Scott Morrison and the NSW Liberals have agreed to ramp up fossil fuel use through a fresh expansion of gas and coal production.
The deal requires the NSW government to boost gas supply as well as secure an increase in coal for the Mt Piper power station near Lithgow.
The now privatised power plant was forced to reduce output last year due to a coal shortage. The NSW government is working to help bail it out, with more public money going to subsidise coal.
The amount of new gas planned, 70 petajoules a year, is precisely the same amount that Santos will produce if its coal seam gas development at Narrabri in northwest NSW goes ahead.
Morrison has tried to present gas as climate friendly, claiming it as an “important transition fuel” to reduce emissions. But gas is still a fossil fuel that releases at least 60 per cent of the emissions of coal.
Gas import terminals use gas that is liquefied for transport on a ship and then regasified. This energy-intensive process, along with transporting, means that gas emissions are close to that of coal.
Even the official energy regulators don’t believe the use of gas for power generation needs to increase. The Australian Energy Market Operator’s projections show that we can dramatically expand renewable energy without this.
The NSW government’s decision on final approvals for the Narrabri gas project is expected within months.
Gamilaraay people and local communities have been campaigning against the development for years, alongside farmers organised through a Lock the Gate campaign. Santos plans up to 850 gas wells across the area, drilling through areas of the Great Artesian Basin to get at gas deposits underneath. This could see toxic chemicals contaminate water used for drinking and irrigation. It would also mean land clearing in the Pilliga State Forest, the largest remaining temperate woodland in eastern Australia with important spiritual significance for the Gamilaraay.

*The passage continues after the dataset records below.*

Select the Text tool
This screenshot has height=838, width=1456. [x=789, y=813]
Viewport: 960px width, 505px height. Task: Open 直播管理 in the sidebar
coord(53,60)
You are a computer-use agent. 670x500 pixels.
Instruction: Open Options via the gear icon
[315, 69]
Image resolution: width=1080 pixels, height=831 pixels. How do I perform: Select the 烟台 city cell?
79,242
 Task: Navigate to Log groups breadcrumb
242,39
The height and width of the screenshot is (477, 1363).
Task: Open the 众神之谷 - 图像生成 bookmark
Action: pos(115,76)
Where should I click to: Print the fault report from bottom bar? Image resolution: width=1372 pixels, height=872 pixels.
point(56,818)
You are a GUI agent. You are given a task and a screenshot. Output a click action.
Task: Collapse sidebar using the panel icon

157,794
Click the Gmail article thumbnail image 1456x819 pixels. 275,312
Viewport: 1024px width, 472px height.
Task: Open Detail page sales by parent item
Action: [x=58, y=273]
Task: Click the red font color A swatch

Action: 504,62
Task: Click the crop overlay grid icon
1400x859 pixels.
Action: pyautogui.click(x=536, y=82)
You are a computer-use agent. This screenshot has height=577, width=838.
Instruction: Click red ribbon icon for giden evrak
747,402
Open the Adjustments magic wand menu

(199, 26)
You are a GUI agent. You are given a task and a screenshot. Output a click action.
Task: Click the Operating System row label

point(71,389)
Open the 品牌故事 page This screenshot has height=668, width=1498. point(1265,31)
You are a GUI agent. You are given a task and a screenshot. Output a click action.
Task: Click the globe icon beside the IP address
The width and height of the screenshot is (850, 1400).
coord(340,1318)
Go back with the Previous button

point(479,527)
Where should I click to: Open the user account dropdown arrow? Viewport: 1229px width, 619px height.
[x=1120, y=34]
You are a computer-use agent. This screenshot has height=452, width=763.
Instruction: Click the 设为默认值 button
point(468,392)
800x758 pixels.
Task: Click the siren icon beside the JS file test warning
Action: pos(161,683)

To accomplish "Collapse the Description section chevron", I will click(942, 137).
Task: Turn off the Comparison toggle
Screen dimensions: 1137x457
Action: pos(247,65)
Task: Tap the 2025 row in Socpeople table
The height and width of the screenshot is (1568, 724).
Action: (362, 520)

“Santos has failed to get support from regional communities here for their dangerous gasfield and so the Commonwealth Government has opted instead to flat-out bribe the New South Wales government,” Margaret Fleck, whose farm is not far from the gasfield, told the media.
There is also another option to meet the quota—building a new gas terminal at Port Kembla to import gas for domestic use. This is on a list of energy projects Scott Morrison want to underwrite with government funds and this deal requires the NSW government to support them.
The list includes an upgrade for the coal power station at Vales Point near Lake Macquarie. According to The Guardian, its owners have been told $11 million in funding will go ahead.
In exchange the federal government will hand over $2 billion to NSW, half of it for unspecified “emissions reductions initiatives”. Some of this may fund renewable energy projects, such as a proposed renewable energy zone in the state’s west. But this will also consolidate privatisation of the electricity sector, with projects to be delivered by energy corporations. And Morrison has suggested some of it could go to “coal innovation” to reduce emissions from coal.
The rest of the money will help fund new interconnectors to boost the power transmission grid, including a new link between Queensland and NSW. This should indirectly help renewable energy projects.
But Morrison’s plan is simply a bribe to force an expansion in coal and gas use. We need an end to all government subsidies for fossil fuels, not further handouts for the industry. Government spending and public ownership is badly needed to drive a rapid transition to 100 per cent renewable energy. We need to build a climate movement that can fight to make this happen.